Despite previous research reporting a survival advantage for neutered animals3,65,92,93 due to data limitations, we had to omit neuter status from this analysis. Neuter status is a time-dependent variable likely to have a non-linear relationship with age, both with regards to probability of the procedure having been carried out, and the probability of attaining the updated status within multiple data sources94,95. As such, the available data was deemed unreliable and excluded from further analysis.
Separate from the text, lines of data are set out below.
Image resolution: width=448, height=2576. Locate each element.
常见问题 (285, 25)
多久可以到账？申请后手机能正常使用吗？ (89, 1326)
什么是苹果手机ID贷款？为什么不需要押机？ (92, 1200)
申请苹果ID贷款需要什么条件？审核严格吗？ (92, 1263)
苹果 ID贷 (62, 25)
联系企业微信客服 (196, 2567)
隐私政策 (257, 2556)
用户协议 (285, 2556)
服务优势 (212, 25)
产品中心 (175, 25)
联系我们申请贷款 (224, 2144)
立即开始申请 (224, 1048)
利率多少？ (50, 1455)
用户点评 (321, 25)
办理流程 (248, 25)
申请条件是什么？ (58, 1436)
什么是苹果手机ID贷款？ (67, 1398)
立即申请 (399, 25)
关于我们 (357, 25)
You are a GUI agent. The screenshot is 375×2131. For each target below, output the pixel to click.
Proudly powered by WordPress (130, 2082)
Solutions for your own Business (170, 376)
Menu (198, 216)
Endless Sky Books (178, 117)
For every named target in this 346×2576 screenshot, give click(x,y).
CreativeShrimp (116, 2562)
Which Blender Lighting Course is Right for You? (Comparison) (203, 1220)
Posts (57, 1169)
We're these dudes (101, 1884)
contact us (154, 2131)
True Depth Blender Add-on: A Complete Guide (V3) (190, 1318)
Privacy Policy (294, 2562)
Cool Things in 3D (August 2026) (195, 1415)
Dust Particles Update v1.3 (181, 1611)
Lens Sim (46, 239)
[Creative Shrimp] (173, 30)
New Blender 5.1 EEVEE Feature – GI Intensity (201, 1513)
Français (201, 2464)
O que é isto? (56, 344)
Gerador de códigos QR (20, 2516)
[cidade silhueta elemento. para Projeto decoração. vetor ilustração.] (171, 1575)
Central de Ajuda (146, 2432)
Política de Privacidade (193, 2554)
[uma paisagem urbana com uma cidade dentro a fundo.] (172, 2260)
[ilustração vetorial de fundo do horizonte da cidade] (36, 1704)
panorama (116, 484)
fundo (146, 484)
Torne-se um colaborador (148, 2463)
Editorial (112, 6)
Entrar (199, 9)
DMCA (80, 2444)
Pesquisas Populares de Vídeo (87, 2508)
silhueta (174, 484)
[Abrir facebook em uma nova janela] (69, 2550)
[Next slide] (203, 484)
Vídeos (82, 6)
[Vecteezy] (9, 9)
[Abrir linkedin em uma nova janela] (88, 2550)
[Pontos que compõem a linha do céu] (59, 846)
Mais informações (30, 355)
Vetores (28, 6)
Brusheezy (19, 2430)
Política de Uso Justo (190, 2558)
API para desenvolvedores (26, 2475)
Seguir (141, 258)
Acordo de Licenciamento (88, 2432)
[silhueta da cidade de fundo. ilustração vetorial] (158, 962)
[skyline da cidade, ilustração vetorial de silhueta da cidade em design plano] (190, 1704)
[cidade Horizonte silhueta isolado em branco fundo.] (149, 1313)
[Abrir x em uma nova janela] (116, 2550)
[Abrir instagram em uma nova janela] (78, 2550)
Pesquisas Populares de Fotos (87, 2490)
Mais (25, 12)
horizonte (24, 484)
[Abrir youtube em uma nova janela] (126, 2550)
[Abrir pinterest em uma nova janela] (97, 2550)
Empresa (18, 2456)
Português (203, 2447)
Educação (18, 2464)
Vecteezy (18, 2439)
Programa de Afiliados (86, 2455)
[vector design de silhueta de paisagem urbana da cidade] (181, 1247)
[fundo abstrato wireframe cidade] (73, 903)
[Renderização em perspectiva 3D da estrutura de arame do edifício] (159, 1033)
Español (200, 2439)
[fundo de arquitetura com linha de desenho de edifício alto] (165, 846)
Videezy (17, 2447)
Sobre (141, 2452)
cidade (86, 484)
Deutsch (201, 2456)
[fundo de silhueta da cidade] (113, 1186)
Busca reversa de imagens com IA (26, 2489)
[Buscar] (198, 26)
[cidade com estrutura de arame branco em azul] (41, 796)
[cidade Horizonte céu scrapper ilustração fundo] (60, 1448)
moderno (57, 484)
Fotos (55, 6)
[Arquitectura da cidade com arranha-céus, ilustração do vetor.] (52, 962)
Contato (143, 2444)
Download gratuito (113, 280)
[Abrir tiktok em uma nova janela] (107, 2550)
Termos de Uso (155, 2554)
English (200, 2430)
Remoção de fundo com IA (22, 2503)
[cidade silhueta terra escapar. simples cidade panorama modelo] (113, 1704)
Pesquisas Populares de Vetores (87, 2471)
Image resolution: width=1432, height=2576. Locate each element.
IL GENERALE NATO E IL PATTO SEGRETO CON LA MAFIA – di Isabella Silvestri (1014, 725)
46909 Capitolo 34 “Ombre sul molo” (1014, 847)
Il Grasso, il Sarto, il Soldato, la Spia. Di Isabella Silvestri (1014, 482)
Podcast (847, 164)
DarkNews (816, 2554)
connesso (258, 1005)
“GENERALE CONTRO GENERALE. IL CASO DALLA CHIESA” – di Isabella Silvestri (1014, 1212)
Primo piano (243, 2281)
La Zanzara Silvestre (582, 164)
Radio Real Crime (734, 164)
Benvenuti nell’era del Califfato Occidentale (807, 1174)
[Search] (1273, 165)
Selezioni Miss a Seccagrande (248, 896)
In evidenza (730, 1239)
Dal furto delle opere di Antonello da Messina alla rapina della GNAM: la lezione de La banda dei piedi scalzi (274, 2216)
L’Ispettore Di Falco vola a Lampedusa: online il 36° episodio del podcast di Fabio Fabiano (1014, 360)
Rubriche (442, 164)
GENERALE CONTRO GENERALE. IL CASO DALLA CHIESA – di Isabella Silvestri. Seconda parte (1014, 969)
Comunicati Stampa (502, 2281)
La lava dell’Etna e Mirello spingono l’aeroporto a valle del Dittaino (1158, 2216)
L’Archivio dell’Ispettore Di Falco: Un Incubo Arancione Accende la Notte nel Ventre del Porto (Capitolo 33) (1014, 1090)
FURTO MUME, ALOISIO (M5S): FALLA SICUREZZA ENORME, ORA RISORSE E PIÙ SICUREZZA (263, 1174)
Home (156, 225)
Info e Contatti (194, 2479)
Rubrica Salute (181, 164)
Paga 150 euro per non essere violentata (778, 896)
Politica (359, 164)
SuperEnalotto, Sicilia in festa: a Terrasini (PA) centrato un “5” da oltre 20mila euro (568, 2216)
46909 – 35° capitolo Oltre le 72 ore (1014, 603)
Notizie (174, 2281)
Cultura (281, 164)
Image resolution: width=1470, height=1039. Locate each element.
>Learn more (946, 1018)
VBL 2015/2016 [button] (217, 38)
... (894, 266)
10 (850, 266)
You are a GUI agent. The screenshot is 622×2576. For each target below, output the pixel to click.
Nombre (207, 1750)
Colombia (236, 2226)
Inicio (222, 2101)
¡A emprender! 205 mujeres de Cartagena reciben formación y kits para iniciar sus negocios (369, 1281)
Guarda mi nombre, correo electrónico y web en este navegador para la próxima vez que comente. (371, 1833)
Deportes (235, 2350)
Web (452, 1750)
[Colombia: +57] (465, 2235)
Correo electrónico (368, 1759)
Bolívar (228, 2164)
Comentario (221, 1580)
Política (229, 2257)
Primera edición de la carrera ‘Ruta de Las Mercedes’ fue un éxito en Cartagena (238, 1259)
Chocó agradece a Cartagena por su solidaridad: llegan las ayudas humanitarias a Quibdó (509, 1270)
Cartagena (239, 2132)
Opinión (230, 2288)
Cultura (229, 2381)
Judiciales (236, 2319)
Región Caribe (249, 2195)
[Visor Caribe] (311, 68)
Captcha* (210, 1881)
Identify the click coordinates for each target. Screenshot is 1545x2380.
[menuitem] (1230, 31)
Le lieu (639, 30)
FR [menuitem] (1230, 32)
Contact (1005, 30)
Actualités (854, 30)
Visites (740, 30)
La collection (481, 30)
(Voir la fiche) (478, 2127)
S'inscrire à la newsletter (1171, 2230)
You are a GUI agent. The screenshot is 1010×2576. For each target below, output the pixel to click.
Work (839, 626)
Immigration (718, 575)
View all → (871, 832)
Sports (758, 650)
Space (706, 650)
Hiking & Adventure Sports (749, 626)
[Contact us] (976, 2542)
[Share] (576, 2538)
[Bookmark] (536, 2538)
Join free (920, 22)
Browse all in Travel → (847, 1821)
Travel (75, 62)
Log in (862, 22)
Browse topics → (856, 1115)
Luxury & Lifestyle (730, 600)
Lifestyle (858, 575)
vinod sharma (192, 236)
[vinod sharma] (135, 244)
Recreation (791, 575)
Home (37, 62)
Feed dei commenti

Whilst these findings provide valuable insight into breed longevity, it is important to acknowledge that purebred dog populations and, thus, their population management are influenced by environment and location. Consequently, these results are representative of the UK canine population only, and should not be used to make assessments within other regions/countries. For example, within certain countries, breed registries have adopted independent policies regarding the importation, breeding, and registration of foreign dogs. Some registries effectively disallow breeding of imported dogs and prevent recognition of the resulting puppies—whilst others allow for the controlled importation and breeding of ‘foreign’ animals. The latter policy introduces genetic diversity: potentially impacting the overall longevity of their canine population96. Furthermore, variation in public attitude towards dogs (owned or free roaming) and responsible dog ownership practices, will alter population management approaches97. Consequently, further research is needed to explore the impact of regional dog population management practices and breed registry policies, upon the lifespan of local purebred dogs.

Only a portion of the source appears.